## CONSIGNE
Recopiez intégralement l'extrait sur la place de la langue russe dans les provinces de la Baltique.

## EXTRAIT DE PAGE
====
Dans toutes les contestations qui s’élèvent entre les Allemands et les Russes, le gouvernement favorise autant qu’il peu ces derniers. Les grands emplois des provinces de la Baltique sont encore occupés par les Allemands ; mais les douaniers, les agens de police placés sur la frontière et la plupart des soldats cantonnés dans le pays, sont russes. La langue russe commence aussi à se répandre dans l’intérieur des provinces. Tous les employés du gouvernement doivent être en état de parler cette langue. Tous les soldats lettes, esthoniens, incorporés aux régimens russes, l’apprennent pendant leurs années de service. Il y a un maître de langue russe à l’université de Dorpat, et en vertu d’une ordonnance de 1839 il doit y en avoir un dans chaque gymnase et dans chaque école. À partir du mois de décembre 1846, pas un élève ne sera reçu à l’université de Dorpat, pas un étudiant n’obtiendra le titre de docteur, pas un prêtre ou un médecin ne sera placé, s’il ne sait le russe.
====
## DONNÉES

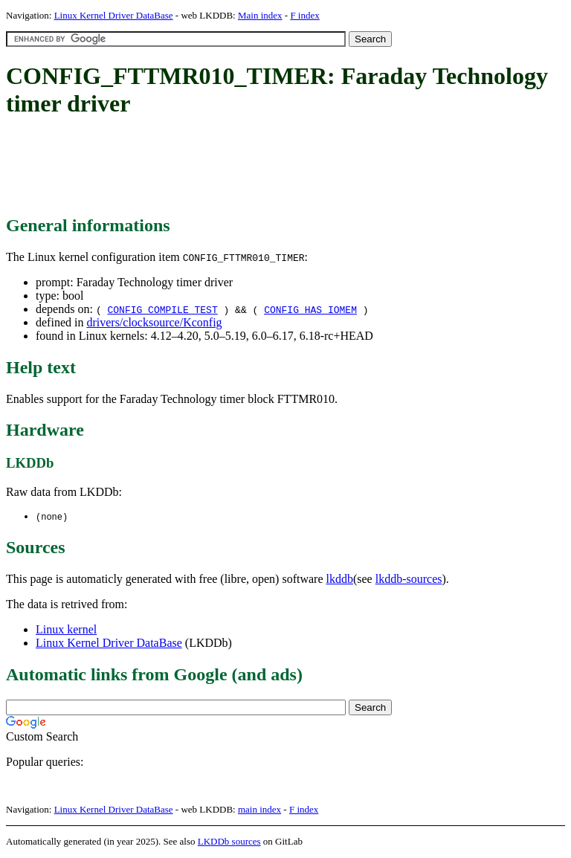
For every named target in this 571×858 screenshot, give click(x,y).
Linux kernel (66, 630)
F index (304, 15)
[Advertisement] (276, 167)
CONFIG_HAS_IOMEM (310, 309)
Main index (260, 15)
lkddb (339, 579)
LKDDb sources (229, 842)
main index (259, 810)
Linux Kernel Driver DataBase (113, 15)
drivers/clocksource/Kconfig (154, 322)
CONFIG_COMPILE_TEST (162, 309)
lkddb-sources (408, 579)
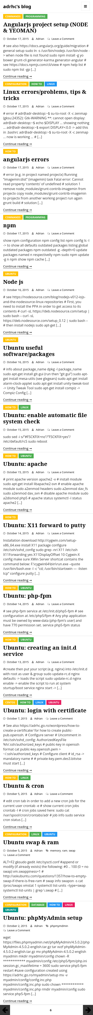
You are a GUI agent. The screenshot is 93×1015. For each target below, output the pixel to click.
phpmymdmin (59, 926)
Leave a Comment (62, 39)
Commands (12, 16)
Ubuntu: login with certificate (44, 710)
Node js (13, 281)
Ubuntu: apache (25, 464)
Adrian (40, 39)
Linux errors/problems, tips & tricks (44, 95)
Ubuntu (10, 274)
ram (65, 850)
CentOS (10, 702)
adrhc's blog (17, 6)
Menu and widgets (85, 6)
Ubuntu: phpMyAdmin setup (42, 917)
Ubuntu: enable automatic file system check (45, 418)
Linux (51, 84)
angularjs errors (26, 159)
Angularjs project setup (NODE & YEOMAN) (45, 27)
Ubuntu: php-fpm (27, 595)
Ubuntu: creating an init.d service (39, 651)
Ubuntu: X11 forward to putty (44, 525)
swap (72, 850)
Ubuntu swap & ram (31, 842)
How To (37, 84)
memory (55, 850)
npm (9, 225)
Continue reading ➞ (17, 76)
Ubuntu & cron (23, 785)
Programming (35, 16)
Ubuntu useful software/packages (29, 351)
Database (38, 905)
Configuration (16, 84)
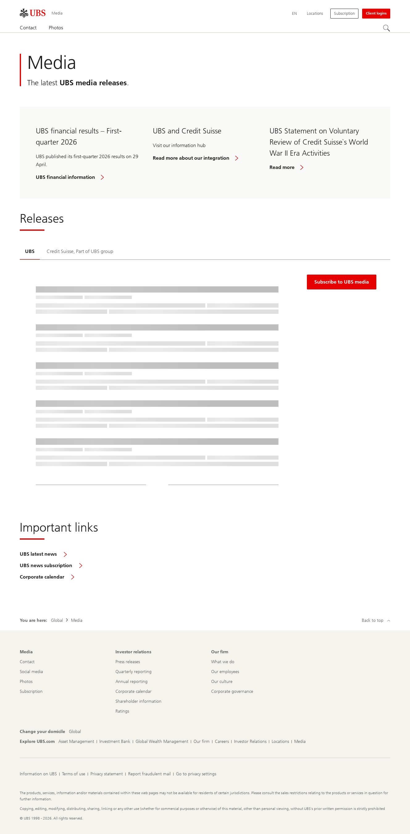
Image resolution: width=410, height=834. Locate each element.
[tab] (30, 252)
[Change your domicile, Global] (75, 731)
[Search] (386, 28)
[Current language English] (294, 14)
====
## CORRIGÉ
Dans toutes les contestations qui s’élèvent entre les Allemands et les Russes, le gouvernement favorise autant qu’il peu ces derniers. Les grands emplois des provinces de la Baltique sont encore occupés par les Allemands ; mais les douaniers, les agens de police placés sur la frontière et la plupart des soldats cantonnés dans le pays, sont russes. La langue russe commence aussi à se répandre dans l’intérieur des provinces. Tous les employés du gouvernement doivent être en état de parler cette langue. Tous les soldats lettes, esthoniens, incorporés aux régimens russes, l’apprennent pendant leurs années de service. Il y a un maître de langue russe à l’université de Dorpat, et en vertu d’une ordonnance de 1839 il doit y en avoir un dans chaque gymnase et dans chaque école. À partir du mois de décembre 1846, pas un élève ne sera reçu à l’université de Dorpat, pas un étudiant n’obtiendra le titre de docteur, pas un prêtre ou un médecin ne sera placé, s’il ne sait le russe.